### Task statement
Among the entries below, only the lines starting at the one with "Instruction: Open the" and ending at the one with "The width and height of the screenshot is (2408, 1526).", both included, are to be printed exactly.

#### Records for this exercise ####

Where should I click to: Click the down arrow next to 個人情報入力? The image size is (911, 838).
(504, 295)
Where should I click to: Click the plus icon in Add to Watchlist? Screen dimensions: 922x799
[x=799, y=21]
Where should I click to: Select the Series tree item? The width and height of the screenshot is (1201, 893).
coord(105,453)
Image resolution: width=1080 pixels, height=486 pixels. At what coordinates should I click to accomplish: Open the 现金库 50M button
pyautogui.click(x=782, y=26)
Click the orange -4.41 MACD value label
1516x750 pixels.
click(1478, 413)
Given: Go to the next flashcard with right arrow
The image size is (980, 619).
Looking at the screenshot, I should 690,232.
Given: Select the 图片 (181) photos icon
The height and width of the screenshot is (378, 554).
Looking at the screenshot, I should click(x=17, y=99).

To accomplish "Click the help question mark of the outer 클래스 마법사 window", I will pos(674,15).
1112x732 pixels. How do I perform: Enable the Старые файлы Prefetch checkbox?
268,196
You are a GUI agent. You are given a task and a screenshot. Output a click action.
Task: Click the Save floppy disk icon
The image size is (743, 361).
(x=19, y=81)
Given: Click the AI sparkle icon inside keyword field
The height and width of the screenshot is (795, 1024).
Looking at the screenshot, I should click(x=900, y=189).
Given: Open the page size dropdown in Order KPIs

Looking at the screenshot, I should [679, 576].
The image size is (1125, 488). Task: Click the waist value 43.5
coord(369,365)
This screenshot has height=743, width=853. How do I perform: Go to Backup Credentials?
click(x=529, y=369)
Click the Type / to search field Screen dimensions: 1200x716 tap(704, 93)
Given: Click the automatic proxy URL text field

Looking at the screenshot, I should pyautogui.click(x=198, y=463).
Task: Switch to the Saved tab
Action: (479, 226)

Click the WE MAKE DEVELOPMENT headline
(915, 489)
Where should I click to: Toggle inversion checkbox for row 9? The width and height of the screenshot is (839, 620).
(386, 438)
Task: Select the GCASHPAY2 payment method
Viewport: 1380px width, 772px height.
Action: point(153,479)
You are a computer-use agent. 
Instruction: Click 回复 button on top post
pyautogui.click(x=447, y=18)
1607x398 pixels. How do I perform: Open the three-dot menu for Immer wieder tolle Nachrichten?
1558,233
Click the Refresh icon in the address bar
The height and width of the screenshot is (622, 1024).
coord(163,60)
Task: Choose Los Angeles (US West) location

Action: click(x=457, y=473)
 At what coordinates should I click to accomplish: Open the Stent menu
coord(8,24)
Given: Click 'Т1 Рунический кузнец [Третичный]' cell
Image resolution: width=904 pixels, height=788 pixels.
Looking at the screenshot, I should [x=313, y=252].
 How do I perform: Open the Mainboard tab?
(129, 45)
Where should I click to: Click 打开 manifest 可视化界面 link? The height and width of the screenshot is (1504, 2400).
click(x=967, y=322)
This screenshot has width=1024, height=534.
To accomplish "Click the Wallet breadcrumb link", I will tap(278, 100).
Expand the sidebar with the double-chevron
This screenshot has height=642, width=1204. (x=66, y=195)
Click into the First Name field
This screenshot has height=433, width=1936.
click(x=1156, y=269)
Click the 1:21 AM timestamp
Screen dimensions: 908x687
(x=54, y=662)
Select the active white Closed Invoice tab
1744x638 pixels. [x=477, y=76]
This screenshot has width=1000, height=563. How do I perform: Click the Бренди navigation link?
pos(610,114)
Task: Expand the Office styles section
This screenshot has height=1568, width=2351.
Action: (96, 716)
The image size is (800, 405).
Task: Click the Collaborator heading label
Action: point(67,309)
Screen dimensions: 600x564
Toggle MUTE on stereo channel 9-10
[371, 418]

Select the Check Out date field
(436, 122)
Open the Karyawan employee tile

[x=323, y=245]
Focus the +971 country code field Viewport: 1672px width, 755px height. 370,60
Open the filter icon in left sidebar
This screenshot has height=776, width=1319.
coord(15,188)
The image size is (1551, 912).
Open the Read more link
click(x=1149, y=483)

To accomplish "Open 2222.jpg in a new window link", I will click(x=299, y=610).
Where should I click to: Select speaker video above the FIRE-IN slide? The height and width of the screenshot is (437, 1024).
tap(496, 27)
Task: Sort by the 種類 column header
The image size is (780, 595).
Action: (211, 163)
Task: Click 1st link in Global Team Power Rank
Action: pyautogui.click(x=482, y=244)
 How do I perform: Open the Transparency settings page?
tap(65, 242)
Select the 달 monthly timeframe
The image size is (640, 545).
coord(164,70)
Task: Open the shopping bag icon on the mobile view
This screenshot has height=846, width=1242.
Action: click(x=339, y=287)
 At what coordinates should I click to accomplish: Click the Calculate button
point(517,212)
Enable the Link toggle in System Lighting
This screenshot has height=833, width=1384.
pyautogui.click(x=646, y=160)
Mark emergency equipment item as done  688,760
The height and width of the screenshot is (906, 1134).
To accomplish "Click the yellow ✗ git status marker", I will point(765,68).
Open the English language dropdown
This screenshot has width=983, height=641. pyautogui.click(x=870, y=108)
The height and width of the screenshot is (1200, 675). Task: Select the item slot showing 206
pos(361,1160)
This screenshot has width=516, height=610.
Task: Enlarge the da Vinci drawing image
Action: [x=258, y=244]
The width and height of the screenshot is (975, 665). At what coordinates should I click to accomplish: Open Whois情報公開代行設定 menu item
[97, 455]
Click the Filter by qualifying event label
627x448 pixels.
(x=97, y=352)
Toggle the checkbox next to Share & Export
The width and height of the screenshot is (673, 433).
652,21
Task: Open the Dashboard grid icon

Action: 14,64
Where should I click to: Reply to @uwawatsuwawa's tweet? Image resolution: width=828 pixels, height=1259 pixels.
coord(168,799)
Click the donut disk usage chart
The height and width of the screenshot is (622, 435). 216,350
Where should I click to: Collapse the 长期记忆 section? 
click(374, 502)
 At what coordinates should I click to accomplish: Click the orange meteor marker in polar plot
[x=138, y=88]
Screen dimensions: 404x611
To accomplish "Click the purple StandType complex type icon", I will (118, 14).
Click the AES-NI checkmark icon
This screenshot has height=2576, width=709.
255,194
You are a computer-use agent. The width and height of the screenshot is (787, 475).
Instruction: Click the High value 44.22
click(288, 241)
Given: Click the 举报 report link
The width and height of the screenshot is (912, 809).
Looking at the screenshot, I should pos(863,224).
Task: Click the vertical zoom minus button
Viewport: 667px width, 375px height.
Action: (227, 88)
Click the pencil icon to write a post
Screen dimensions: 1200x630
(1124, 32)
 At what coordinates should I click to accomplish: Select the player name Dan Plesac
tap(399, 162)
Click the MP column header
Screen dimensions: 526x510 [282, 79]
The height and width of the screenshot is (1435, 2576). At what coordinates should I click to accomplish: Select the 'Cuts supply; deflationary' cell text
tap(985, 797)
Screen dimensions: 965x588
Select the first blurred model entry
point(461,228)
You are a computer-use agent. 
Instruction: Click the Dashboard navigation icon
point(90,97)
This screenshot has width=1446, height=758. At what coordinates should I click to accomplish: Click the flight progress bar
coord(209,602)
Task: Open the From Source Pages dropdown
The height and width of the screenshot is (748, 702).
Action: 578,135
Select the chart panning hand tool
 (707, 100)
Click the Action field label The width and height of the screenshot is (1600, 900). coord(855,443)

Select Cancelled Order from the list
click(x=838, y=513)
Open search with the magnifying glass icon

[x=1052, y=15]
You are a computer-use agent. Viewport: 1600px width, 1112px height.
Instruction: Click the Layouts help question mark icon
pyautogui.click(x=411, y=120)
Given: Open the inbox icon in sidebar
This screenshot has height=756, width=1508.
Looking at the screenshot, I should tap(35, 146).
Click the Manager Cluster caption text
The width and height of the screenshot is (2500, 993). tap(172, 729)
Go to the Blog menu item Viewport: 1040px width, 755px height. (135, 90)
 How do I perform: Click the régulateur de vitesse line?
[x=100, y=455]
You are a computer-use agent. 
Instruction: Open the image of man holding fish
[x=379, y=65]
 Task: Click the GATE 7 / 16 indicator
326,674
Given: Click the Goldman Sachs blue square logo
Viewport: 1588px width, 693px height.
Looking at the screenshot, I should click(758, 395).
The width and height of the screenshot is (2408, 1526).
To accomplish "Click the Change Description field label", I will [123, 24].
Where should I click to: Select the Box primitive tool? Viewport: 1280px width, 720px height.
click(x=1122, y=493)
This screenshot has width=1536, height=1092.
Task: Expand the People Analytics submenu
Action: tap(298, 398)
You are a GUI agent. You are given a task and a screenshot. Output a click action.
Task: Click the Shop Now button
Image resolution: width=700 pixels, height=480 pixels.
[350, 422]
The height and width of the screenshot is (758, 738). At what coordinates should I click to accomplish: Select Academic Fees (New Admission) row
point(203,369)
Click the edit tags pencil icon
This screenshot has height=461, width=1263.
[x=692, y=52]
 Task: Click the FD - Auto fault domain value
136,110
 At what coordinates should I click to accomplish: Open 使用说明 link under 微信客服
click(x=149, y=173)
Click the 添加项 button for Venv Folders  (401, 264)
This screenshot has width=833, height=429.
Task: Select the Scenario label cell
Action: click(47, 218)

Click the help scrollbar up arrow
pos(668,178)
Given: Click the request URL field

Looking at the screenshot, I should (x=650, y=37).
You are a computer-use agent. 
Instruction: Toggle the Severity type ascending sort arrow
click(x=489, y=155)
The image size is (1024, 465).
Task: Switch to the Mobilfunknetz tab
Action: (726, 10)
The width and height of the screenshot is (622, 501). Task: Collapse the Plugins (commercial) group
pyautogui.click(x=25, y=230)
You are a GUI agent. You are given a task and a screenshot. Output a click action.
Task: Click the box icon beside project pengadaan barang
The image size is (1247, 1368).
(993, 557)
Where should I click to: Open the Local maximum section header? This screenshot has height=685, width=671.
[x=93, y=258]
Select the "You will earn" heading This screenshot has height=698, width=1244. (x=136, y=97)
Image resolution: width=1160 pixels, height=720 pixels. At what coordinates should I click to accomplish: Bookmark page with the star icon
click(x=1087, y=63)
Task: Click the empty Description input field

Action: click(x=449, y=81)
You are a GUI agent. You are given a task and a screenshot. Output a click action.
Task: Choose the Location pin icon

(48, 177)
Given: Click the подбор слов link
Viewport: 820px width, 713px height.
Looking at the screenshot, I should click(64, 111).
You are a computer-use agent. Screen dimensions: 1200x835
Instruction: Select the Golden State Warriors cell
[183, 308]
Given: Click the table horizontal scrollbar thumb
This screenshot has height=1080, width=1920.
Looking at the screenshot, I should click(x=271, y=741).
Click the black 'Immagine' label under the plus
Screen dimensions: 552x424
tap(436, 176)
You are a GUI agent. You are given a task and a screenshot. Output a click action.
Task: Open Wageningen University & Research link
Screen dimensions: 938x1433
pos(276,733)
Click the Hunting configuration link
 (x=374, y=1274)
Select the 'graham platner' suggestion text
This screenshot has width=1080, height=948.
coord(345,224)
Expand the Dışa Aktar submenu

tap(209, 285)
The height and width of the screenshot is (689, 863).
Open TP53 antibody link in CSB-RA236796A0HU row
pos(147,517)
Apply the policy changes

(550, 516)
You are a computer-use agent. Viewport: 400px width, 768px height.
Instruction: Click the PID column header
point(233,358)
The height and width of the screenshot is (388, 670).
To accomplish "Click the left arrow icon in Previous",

####

### Answer for this exercise
Instruction: Open the image of man holding fish
[x=379, y=65]
 Task: Click the GATE 7 / 16 indicator
326,674
Given: Click the Goldman Sachs blue square logo
Viewport: 1588px width, 693px height.
Looking at the screenshot, I should click(758, 395).
The width and height of the screenshot is (2408, 1526).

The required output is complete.